При своей небольшой усадьбе Франтишек Каван держал трактир. Домашним хозяйством и полем занималась жена. Вынуждена была заниматься? Нет, но коль скоро она, еще живя в родительском доме, приохотилась к этому и знала в этом толк… Да, собственно, и трактир тоже был на ней, потому как Франтишека интересовал не трактир как таковой, а посетители и постояльцы. Весь второй этаж дома был отведен под комнатушки — одна подле другой — для скупщиков хмеля, которые наезжали в Подржипский край главным образом из Саксонии. Каждый уже знал, что у Каванов он всегда найдет ночлег с немецкой лютеранской библией возле подсвечника на ночном столике. В отличие от жены, Франтишек Каван так никогда толком и не выучился немецкому, но и того, что он знал, хватило, чтобы со временем понимать почти все, о чем толковали саксонцы; главное, они приносили новости о том, что делается на белом свете. Целыми вечерами говорили о политике. О политике говорилось и тогда, когда приезжали гости из Праги. В иные годы — регулярно, в другие — реже, потом опять приезжих становилось больше — в зависимости от того, как обстояли дела в Чехии, в Праге и в имперском совете в Вене. Трактир Кавана постепенно становился чем-то вроде политического центра Подржипщины. Как зеницу ока берег Франтишек один из шести массивных стульев со спинками, вырезанными в форме липовых листьев, на котором будто бы сиживал Гавличек! Но, как ни странно, охотнее всего гости беседовали опять-таки с женой Франтишека. И откуда это в ней взялось, ворчал Франтишек, ревнуя и в то же время гордясь, ведь обо всем умеет, чертовка, поговорить… Стоило ей подсесть к столу, как Франтишек тут же умолкал, будто дара речи лишался, и горше всего было то, что никто этого даже не замечал, обходились и без него… Пожалуй, самой яркой порой его жизни было время, когда в шестидесятые годы он бок о бок с графом Турн-Таксисом помогал организовывать национальную манифестацию на горе Ржип, за что потом вместе с Турн-Таксисом его судили и осудили, хотя, конечно, на сходке он не произнес ни слова. Но несколько месяцев он, естественно, все-таки отсидел и, что было не менее естественно, отказался подать прошение о помиловании и отмене приговора.
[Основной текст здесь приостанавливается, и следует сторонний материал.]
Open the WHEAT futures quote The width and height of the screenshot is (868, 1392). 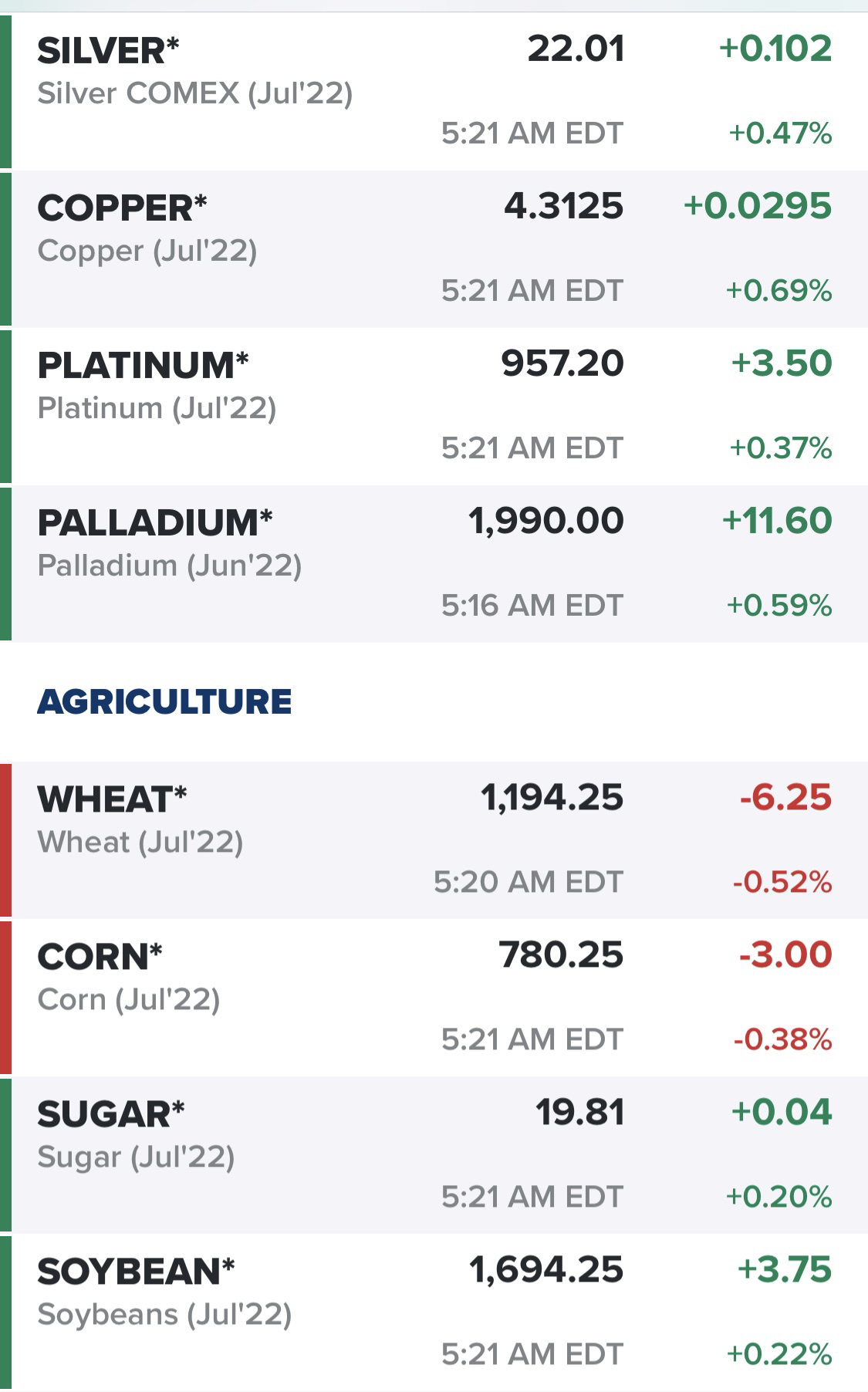pos(434,840)
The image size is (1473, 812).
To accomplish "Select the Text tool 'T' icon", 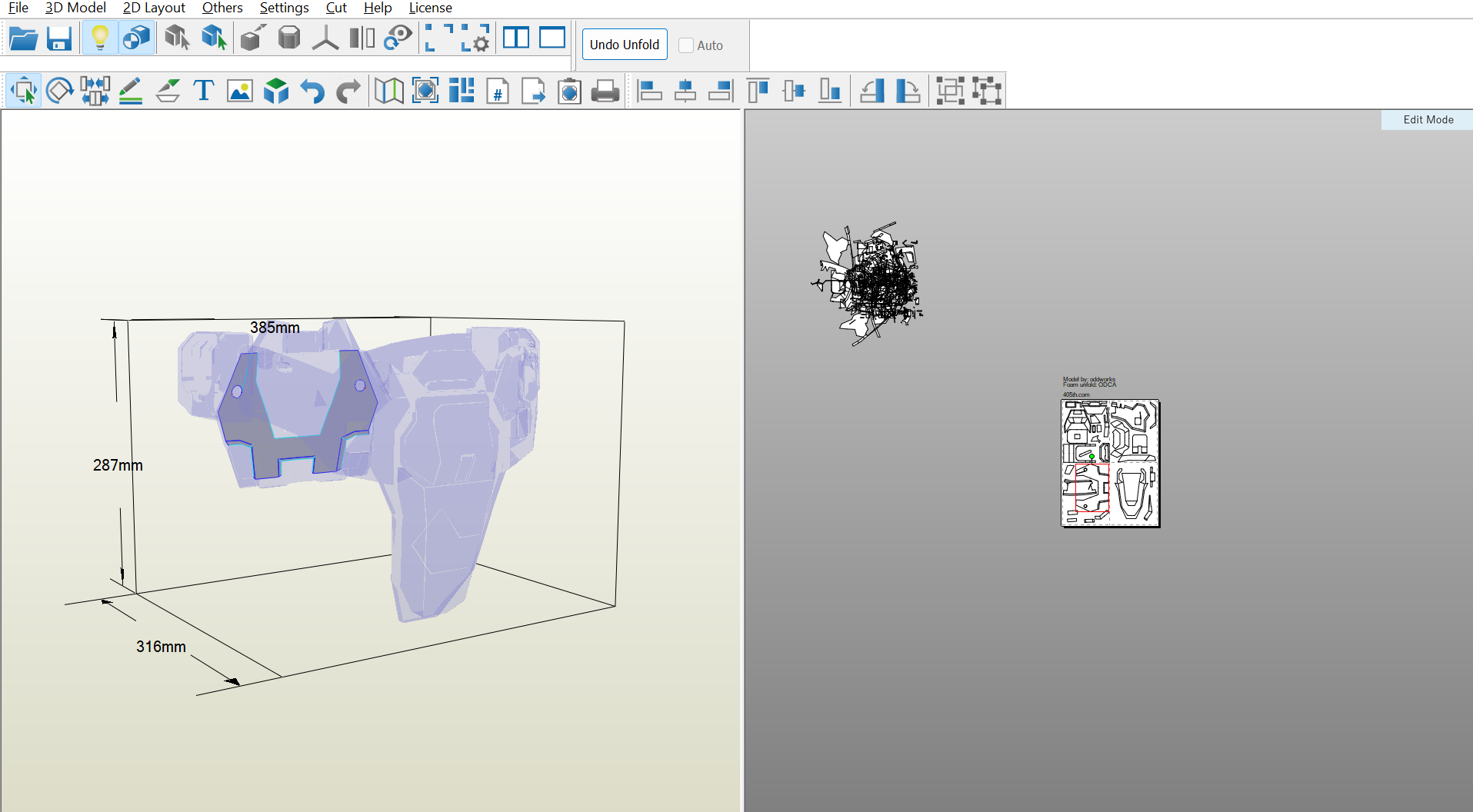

Домой он вернулся еще более воинственным, чем был до этого, однако эпоха уже начала свою воинственность утрачивать. Политика отныне стала прерогативой далекого имперского совета. Политики спорили, следует ли им участвовать в заседаниях или бойкотировать их; начались распри между старочехами и младочехами; все (по крайней мере так казалось Франтишеку) измельчало, выродилось в грошовое торгашество уже без великолепных народных сходок и без… тюрем!